Bir basın mensubunun, "Bu süreçten sonra acaba evde de bir tartışma yaşanmış olup bir kazaya sebebiyet vermiş olabilir mi oğlunuz Poyraz?ö sorusunu yanıtlayan Uğur, "Ben bunu nereden bilebilirim? Şu anki sağlık durumunu da bilmiyorum ki. Niye kaçırıyorlar? Daha önceden Seren Serengil'in de bizim davamızda şahitlik ederken söylediği gibi, Reha Muhtar'ın içkiyi fazlaca aldığı zaman saldırganlaştığını ve çocuğun üstüne yürüdüğünü Seren gördüğünü anlatmıştı mahkemede, anlatabiliyor muyum? Her şey olabilir. Ama, her neyse burada korunması gereken tek kişi var. Zaten bir tanesi için doktorlar elinden geleni yapıyor. Onun dışında yapabileceğiniz bir şey yok. Ama, çocuğun koruma altına alınması gerekiyor. Hem fiziksel olarak hem psikolojik olarak hem hukuksal olarak. Hangi cüretle, Nilüfer kim? Ben aşağılamak için söylemiyorum. Ünlü bir sanatçı biliyoruz. Ama bu olayda Nilüfer kim? Ayşe Nazlı kim hiçbir yasal bağlantısı yok. Bu çocuk kaçırmadır ve kanun karşısında hesap verecekler" dedi.

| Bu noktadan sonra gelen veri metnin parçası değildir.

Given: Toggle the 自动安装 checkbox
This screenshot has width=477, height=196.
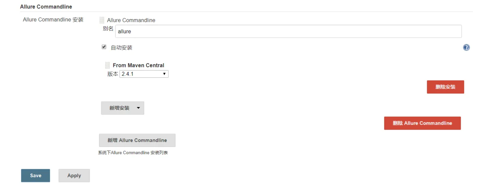Looking at the screenshot, I should (x=104, y=47).
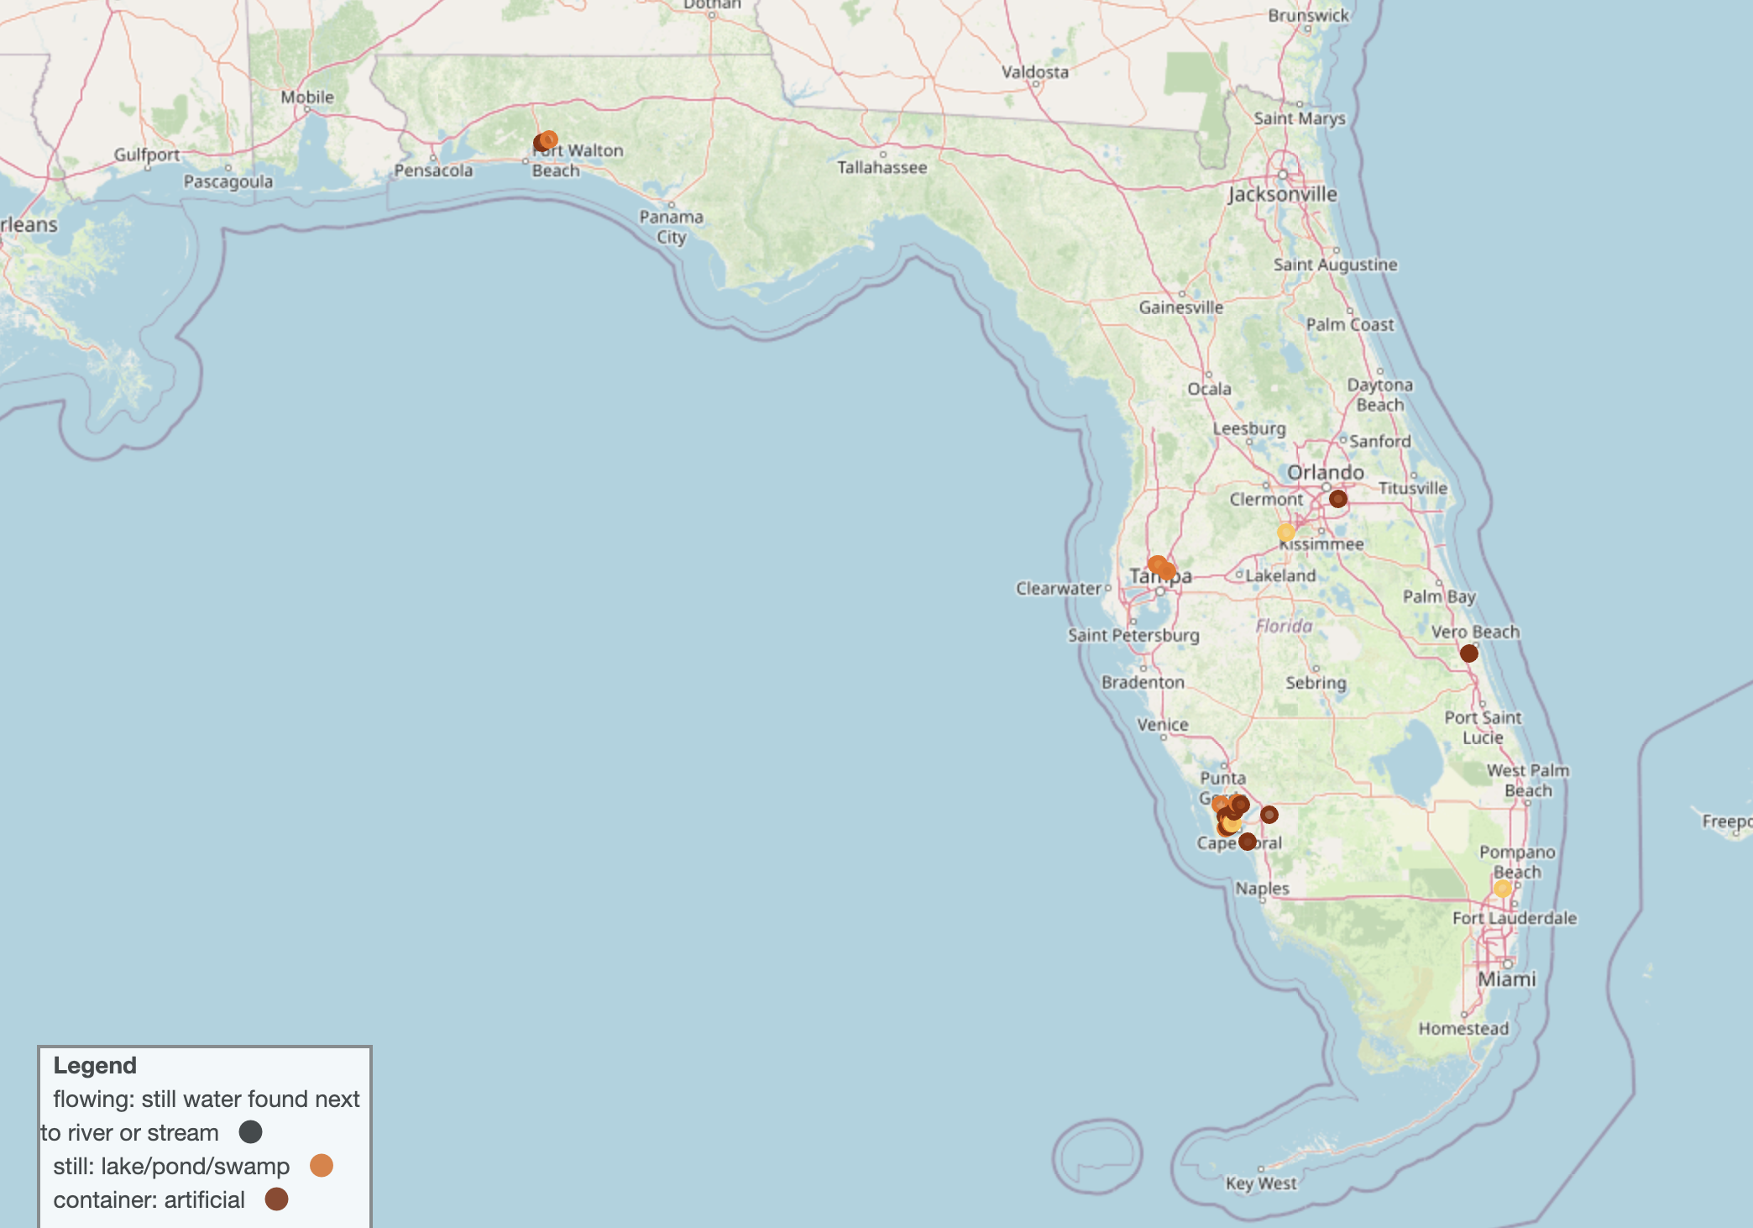Click the orange still lake/pond/swamp legend swatch

pyautogui.click(x=321, y=1166)
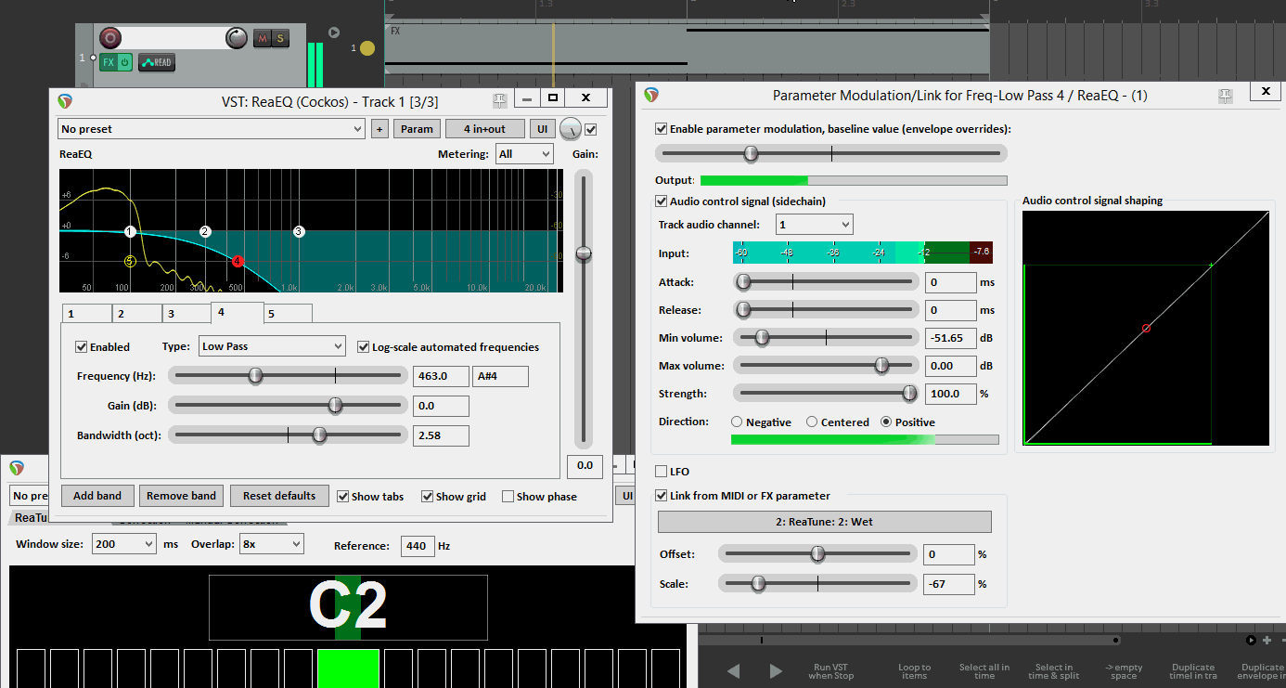Open Track 1 FX chain button
The height and width of the screenshot is (688, 1286).
109,63
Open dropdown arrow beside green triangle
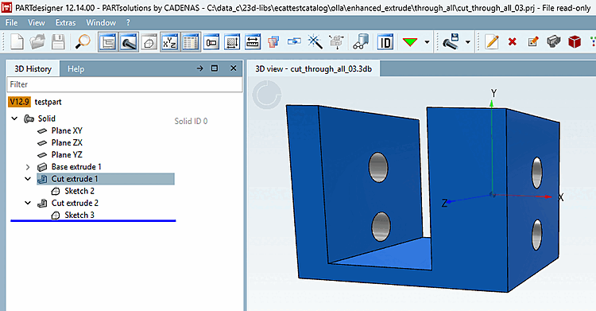The height and width of the screenshot is (311, 596). tap(428, 42)
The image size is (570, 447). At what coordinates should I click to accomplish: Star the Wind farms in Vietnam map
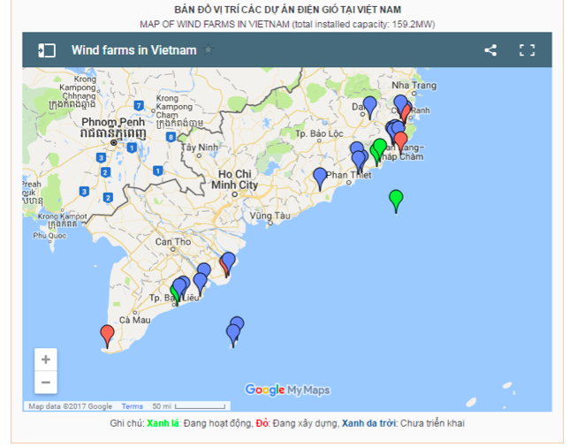(x=209, y=50)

"TAMAMI İĞRENÇ BİR İFTİRA"
Deniz Uğur'un iddialarına yönelik yeni bir açıklamada bulunan Nilüfer, "Reha Muhtar'a şifa diliyorum. Bir an önce iyileşip çocuklarına kavuşsun" notunu düştüğü videoda şu ifadelere yer verdi:
Çocuk kaçırma ya da alıkoyma gibi bir şey söz konusu değildir. Tamam mı iğrenç bir iftiradır. Ben Bodrum'dayım kızım da İstanbul'da. Dün gelişen olayları anlatmak istiyorum. Ben net bir insanım ne olduysa olduğu gibi anlatmaya çalışacağım. Sabah saat 09.00 gibi beni kızım aradı, 'Babam düşmüş, yoğun bakıma kaldırılmış Poyraz aradı beni entübe edilmiş’ dedi. Daha sonra Ayşe Nazlı hastaneye gitti. Poyraz da oradaydı. Gece bir gibi Reha Bey yemekten dönerken yalısında bulunan merdivenden düşüyor ve solunumu duruyor. Poyraz komşulardan yardım istiyor ve komşu yardıma geliyor. Gece 01.00 gibi hastaneye kaldırılıyor. Poyraz o süreçte hastanede babasının yanında.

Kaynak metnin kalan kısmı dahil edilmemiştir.